The twelfth century was the last period in which Byzantium was still an Imperial power; and even then its splendour was more apparent than real. Constantinople was still the richest city in Christendom, with its factories and workshops and its busy markets. But the money that was made there was passing more and more into the purses of Italian merchants. The Imperial army was still a formidable fighting force; but it was composed mainly of foreign mercenaries, costly to maintain and uncertain in their loyalty.

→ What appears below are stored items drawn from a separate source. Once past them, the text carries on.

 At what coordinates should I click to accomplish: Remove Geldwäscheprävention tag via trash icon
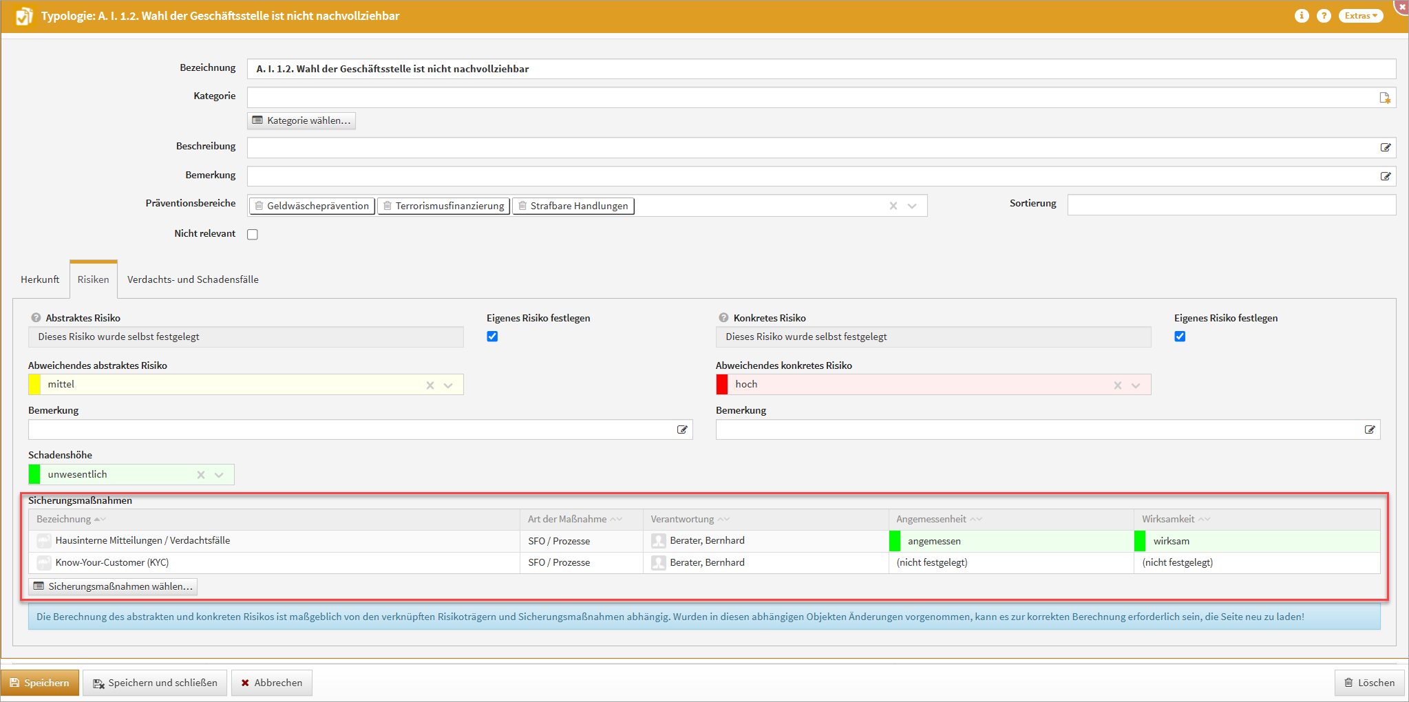pyautogui.click(x=259, y=206)
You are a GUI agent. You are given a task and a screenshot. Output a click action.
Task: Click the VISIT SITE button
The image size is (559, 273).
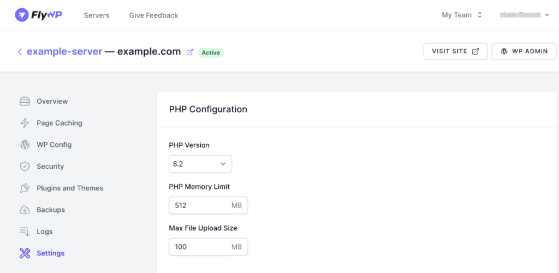(456, 51)
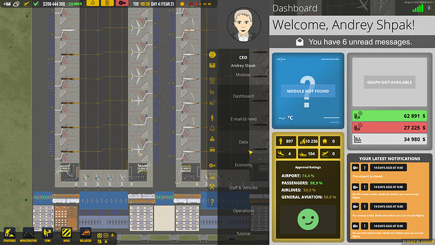Image resolution: width=435 pixels, height=245 pixels.
Task: Click the question mark help icon
Action: click(212, 201)
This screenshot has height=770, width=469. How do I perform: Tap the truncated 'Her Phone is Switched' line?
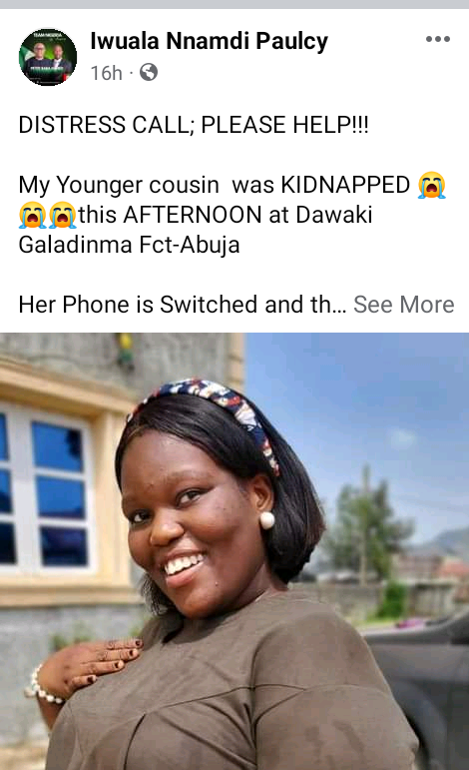pos(183,305)
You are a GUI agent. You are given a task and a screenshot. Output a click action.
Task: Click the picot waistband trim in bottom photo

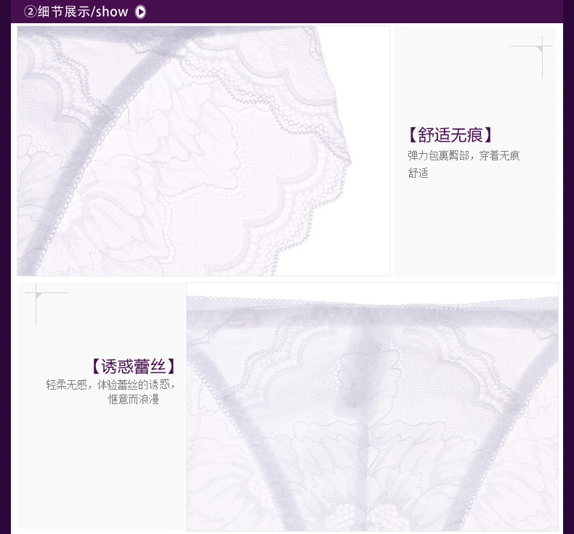coord(372,300)
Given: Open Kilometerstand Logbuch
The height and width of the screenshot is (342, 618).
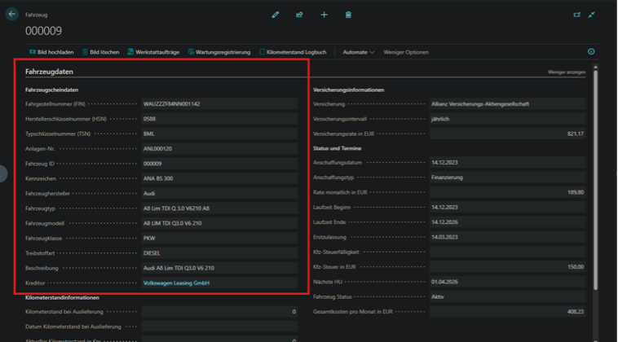Looking at the screenshot, I should point(293,52).
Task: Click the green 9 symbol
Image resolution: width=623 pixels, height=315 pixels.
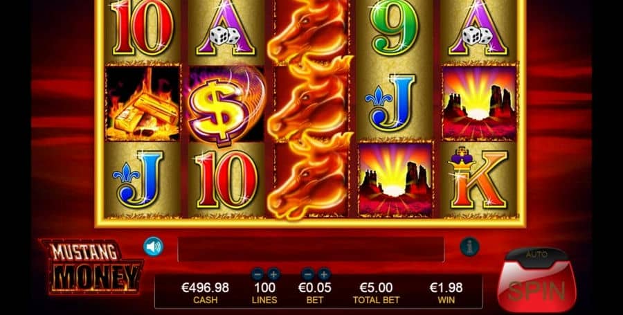Action: pos(395,29)
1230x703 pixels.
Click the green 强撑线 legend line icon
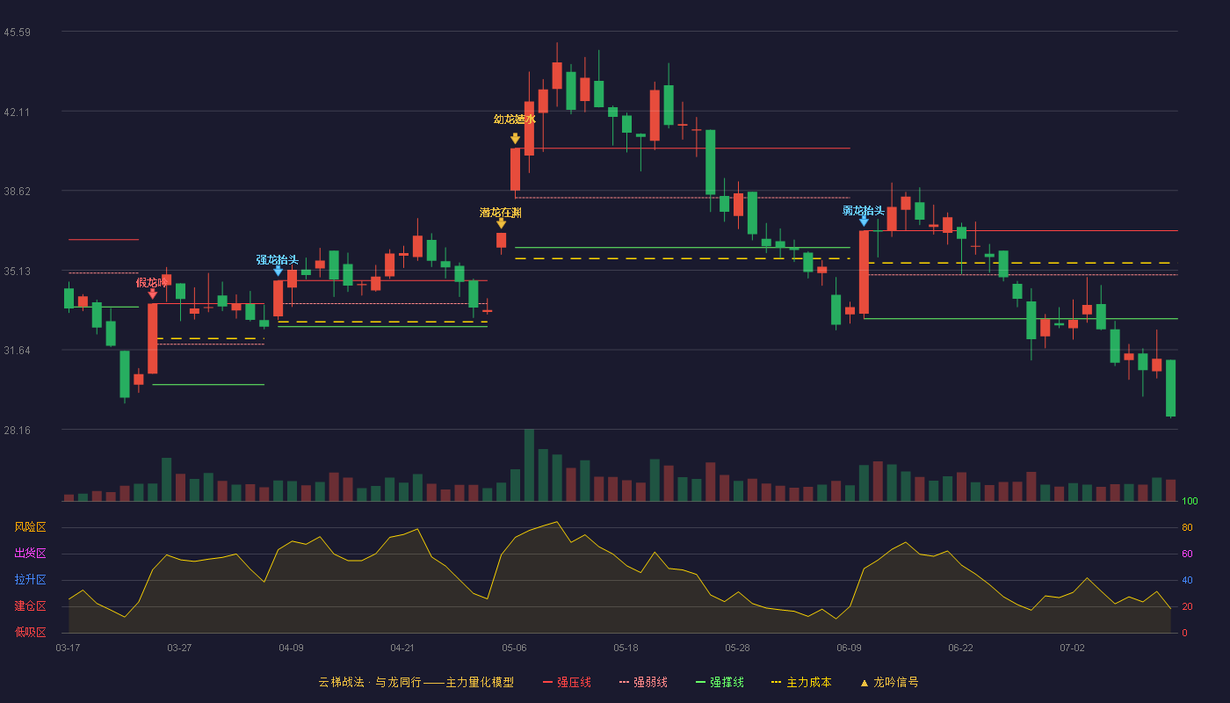pyautogui.click(x=701, y=682)
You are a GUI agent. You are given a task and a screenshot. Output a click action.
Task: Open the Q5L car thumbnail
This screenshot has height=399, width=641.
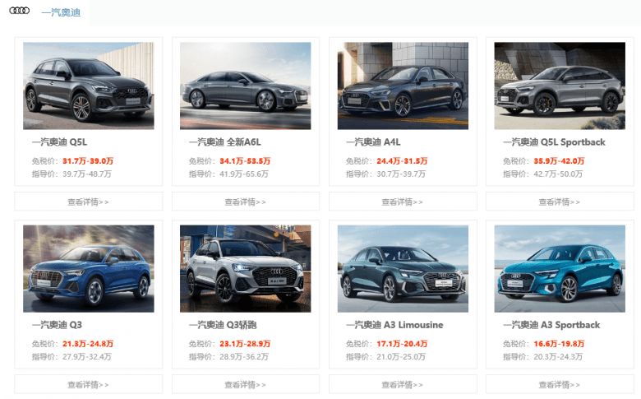pos(89,86)
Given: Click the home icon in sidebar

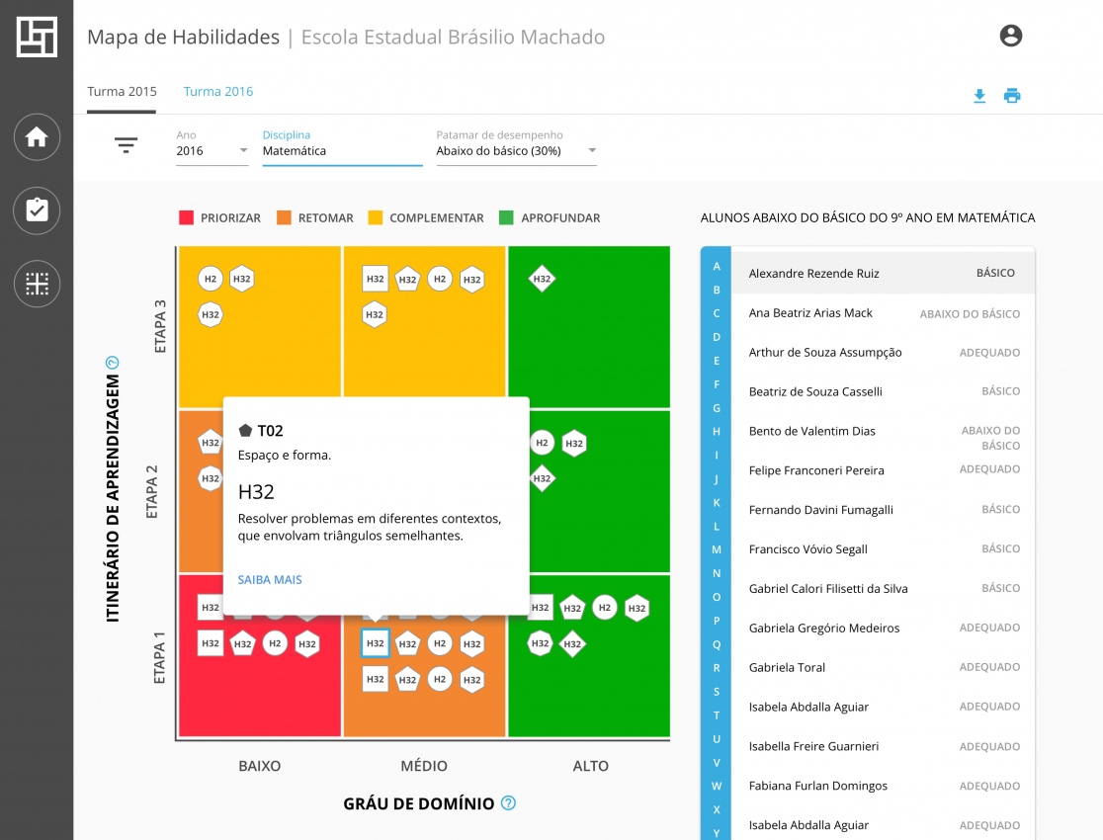Looking at the screenshot, I should pyautogui.click(x=37, y=137).
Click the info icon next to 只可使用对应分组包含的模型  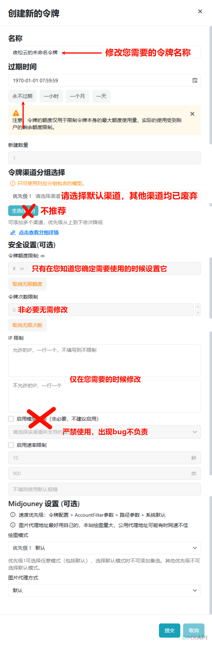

The social problems of the mid eleventh century and the political problems that followed upon the end of the Macedonian dynasty had combined with the irresponsible folly of the Emperors and their advisers to allow Turkish invaders to sweep over Anatolia and establish themselves in districts that in the past had supplied most of the soldiers for the army and most of the food for the capital. At the same time upstart Normans attacked the Empire from the West. The recovery under the first Comnenian Emperors had been remarkable; but it was insecurely based. It had been achieved largely through clever diplomacy, in particular by gaining the help of the Venetians, who demanded commercial privileges as their reward; and the other great Italian merchant-cities forcibly demanded similar advantages. The Crusading movement had been at first of use to the Empire; but almost from its outset it caused more ill will than goodwill between Eastern and Western Christendom; and the ill will increased as the schism between the Churches deepened.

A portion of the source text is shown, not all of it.